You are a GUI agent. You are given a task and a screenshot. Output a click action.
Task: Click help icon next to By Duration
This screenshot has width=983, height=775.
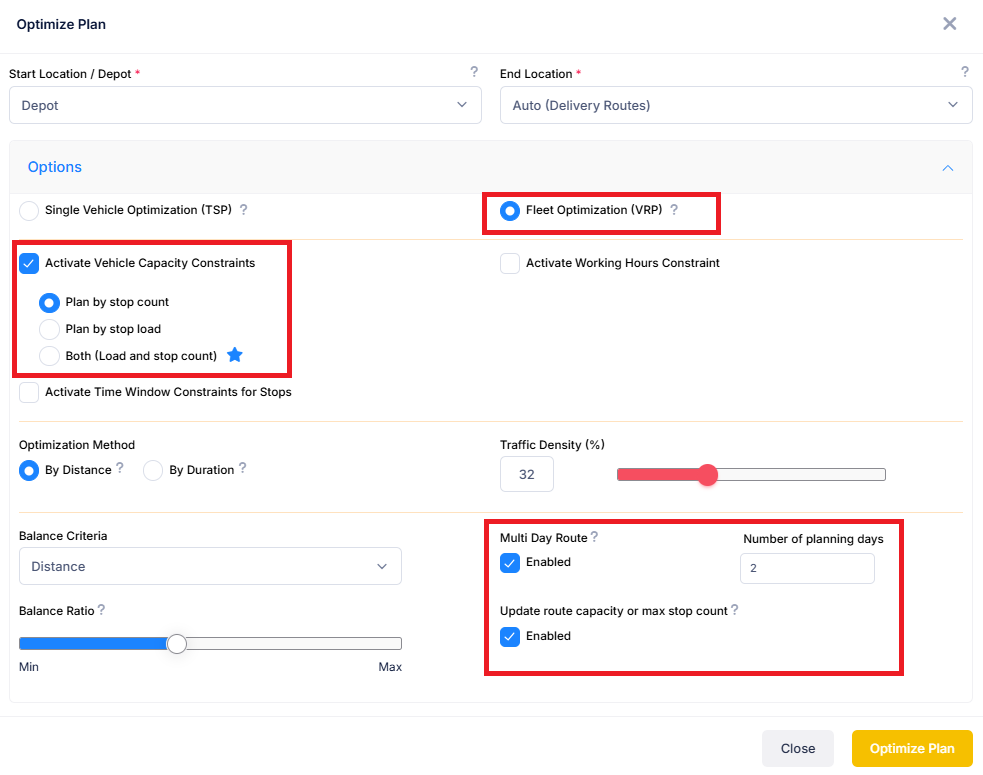coord(242,468)
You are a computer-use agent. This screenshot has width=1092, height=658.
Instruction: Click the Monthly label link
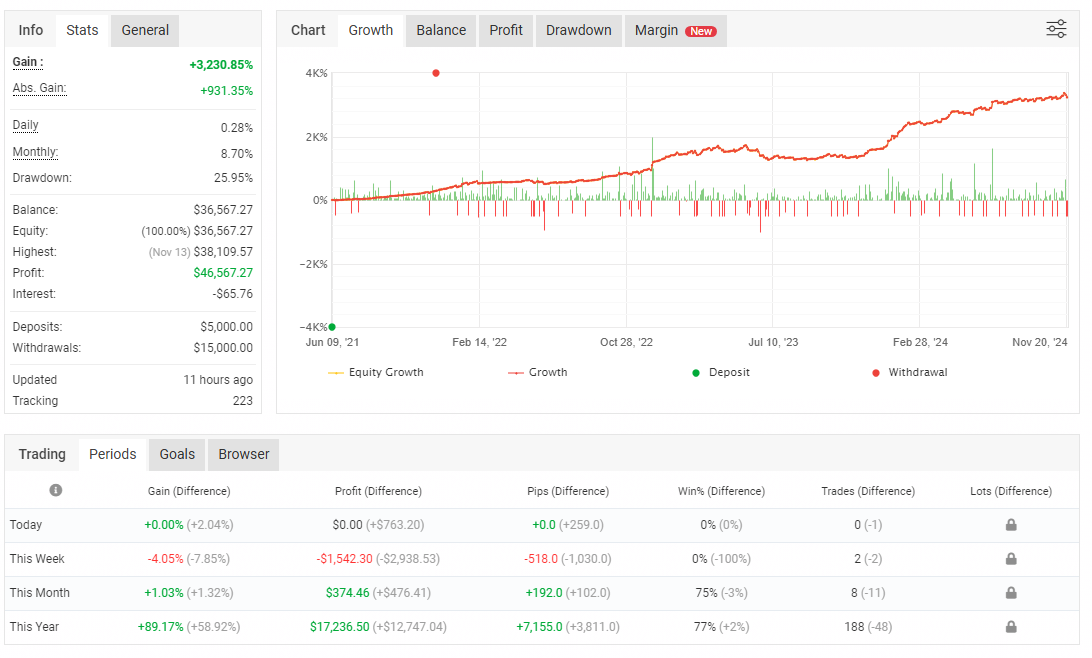pyautogui.click(x=35, y=153)
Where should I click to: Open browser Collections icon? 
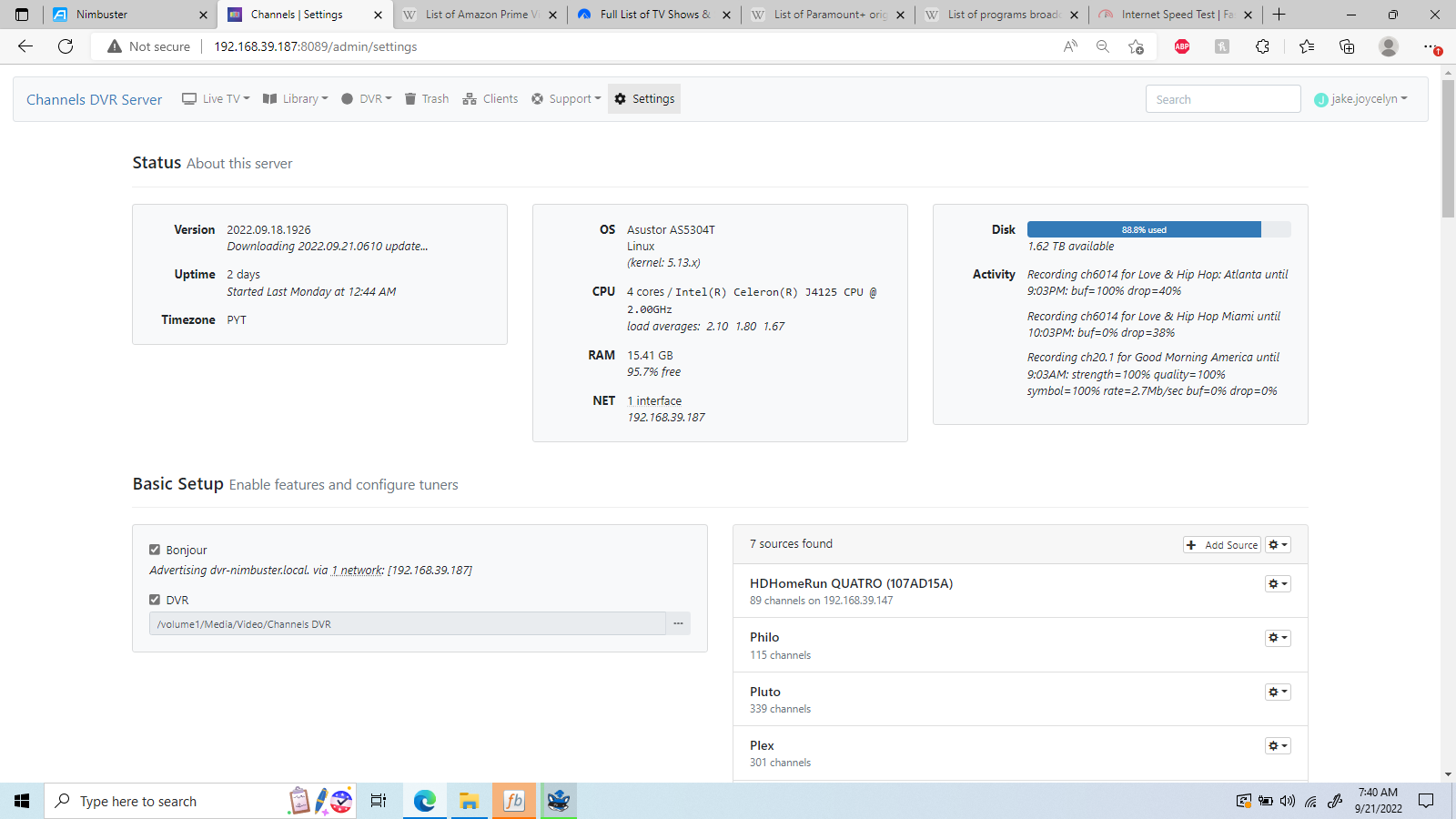click(x=1347, y=46)
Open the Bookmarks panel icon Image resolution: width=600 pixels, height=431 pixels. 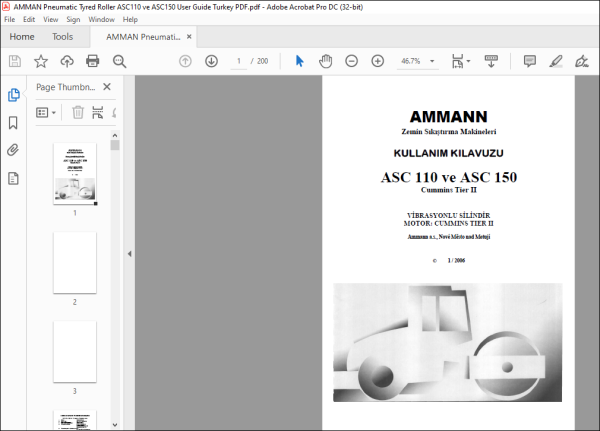(x=13, y=123)
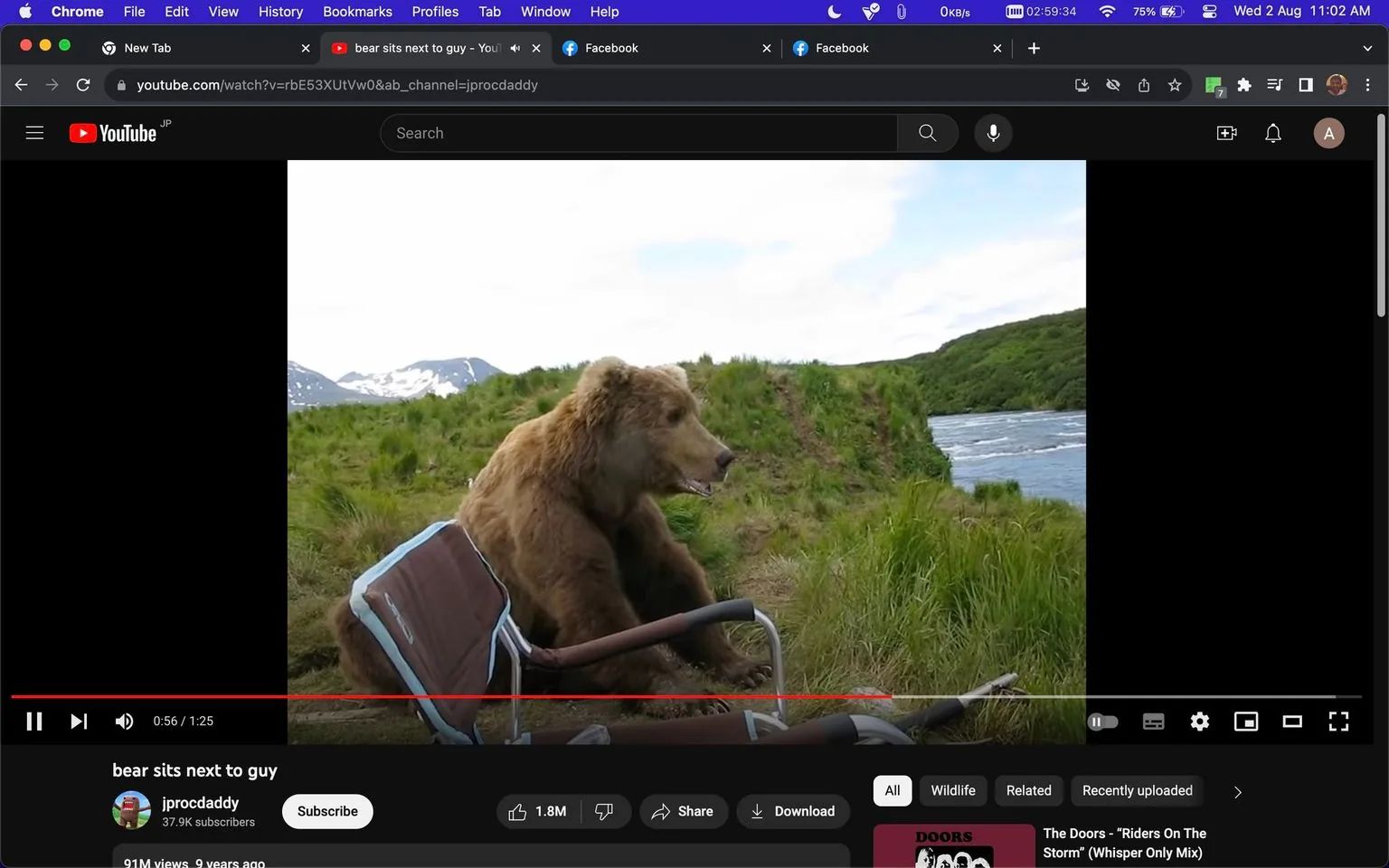Image resolution: width=1389 pixels, height=868 pixels.
Task: Show more filter chips with the arrow
Action: click(1237, 791)
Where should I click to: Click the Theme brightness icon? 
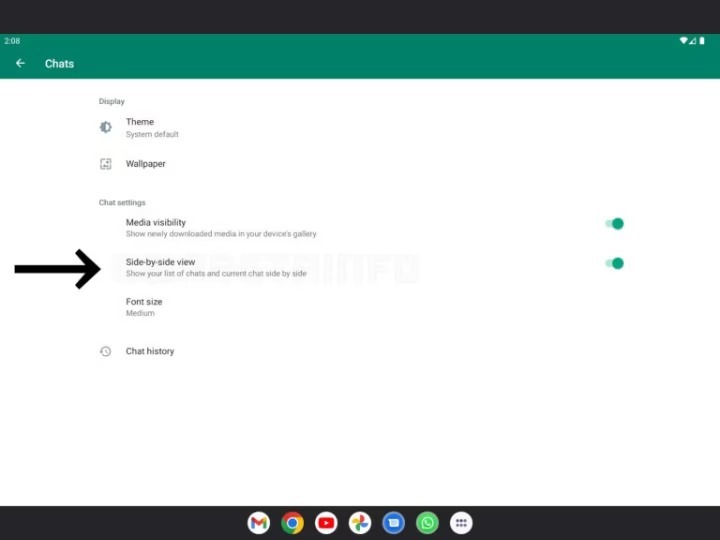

+ + + +

● AIM: Write out the rows word for word, beginning with the very first line and stopping after the line that contains "click(x=1347, y=46)". Leave the pictures out.

● THE OUTPUT:
You are a GUI agent. You are given a task and a screenshot. Output a click action.
Task: Click help icon next to By Duration
This screenshot has width=983, height=775.
coord(242,468)
You are a computer-use agent. This screenshot has width=1092, height=658.
Instruction: Click the Monthly label link
pyautogui.click(x=35, y=153)
Where should I click to: Open browser Collections icon? 
click(x=1347, y=46)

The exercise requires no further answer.